Yeah, He loves us, Whoa! how He loves us, Whoa! how He loves us,Whoa! how He loves. 
We are His portion and He is our prize, Drawn to redemption by the grace in His eyes, If grace is an ocean, we’re all sinking. So Heaven meets earth like a sloppy wet kiss, And my heart turns violently inside of my chest, I don’t have time to maintain these regrets, When I think about, the way…
He loves us, Whoa! how He loves us, Whoa! how He loves us, Oh how He loves. Yeah, He loves us, Whoa! how He loves us, Whoa! how He loves us, Whoa! how He loves."
At which point I began to cry...like...a lot...and then...Jordan transitioned to one of my favorite hymns:
Turn your eyes upon Jesus
look full in His wonderful face
and the things of earth will grow strangely dim
in the light of His glory and grace
And by that point...I was gone...just completely lost in his presence...I could feel him speaking to me at that point...Tyson got up and said that he had felt like God was saying "Believe me again." Meaning that...sometimes, we know in our heads that God can do it all...but in our business, sometimes we forget to believe that. We'll only experience God's supernatural miracles, we'll only see revival if we are crazy enough to believe that he can and will do it. We have to know, trust, believe, and expect that God will do great things. Tyson said that we have to remember that our God always sees the end from the beginning...and every work he begins, he begins with the end in mind.
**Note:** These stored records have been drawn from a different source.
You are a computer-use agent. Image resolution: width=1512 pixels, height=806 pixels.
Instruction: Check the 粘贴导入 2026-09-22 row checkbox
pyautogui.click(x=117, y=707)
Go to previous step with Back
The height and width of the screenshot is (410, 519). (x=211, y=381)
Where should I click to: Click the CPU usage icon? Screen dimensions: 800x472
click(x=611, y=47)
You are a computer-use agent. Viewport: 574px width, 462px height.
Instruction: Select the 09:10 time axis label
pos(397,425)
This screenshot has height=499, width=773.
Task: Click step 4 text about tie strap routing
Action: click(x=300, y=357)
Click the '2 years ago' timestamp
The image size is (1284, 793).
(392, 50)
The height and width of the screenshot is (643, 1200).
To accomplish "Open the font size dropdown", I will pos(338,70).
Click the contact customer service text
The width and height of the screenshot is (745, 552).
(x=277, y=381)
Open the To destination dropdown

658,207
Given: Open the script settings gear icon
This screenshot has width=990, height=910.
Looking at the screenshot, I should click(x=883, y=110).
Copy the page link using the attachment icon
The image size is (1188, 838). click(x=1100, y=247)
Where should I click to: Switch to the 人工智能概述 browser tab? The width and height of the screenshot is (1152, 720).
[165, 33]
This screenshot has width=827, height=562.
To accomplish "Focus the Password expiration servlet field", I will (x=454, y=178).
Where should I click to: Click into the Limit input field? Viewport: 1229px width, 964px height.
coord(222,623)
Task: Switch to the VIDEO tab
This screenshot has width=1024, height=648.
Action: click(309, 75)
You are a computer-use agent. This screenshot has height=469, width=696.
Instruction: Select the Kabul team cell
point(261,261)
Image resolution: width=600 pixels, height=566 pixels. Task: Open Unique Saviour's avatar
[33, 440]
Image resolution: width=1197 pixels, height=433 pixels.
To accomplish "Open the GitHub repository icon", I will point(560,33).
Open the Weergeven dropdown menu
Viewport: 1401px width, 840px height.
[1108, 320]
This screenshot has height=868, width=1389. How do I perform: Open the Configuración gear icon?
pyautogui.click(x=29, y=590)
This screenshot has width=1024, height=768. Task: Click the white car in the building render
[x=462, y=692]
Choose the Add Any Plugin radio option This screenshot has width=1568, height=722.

Close to the end of the evening...Tyson just stopped...he said that he felt like he needed to tell this story...I was only able to write down part of it but I'll try my best to do it justice:
Tyson and his friend had been on a trip and they were on their way back...Tyson was going to drop his buddy off at his car because they had carpooled. It was late at night and it was raining like crazy, right as they got in view of the friends' car, this elderly man blocked their way. Tyson stopped and the old man came around to the drivers side window. Tyson rolled down his window and the old man began to talk to Tyson's friend who was also a friend of his. As this continued, Tyson began to get impatient thinking, "It's raining, it's late, I have places to be..." and the man turned to him and told him a story:
There was this mansion on top of a hill, and a gate at the bottom. They were connected by a long and winding path. Everyday, a man and his daughter would come walking down the path and amongst the trees and bushes..they would always stay close. One day, however, the daughter wandered a little too far, the father called her back...but she didn't come...so he hid amongst the trees and waited. When she turned around, she became frantic because she couldn't see him or feel his presence. She darted from tree to tree until she found him."
Tyson waited..."and..."
The old man said, "Tyson, you are the daughter...there was a time when you walked with God real close - and one day, you walked a little too far and when you turned around, you didn't see Him or feel Him...but He was always right there - He was just waiting for you to come back and look for Him."
I lost it...I just sobbed...God really spoke to me that night, I couldn't believe it...(I mean I know he still speaks to me and everything, I just don't think it had ever been that obvious) I was just amazed...God is still speaking, and it's amazing to feel his closeness...are you listening? He knew exactly what I was feeling, what I was struggling with...and he spoke directly to me...exactly what I needed to hear...God is so good...and it's so cool to see him use guys like Tyson and Jordan and an old man in the rain...you never know when or how God is going to use you...but be ready...because he wants to use you...and he will.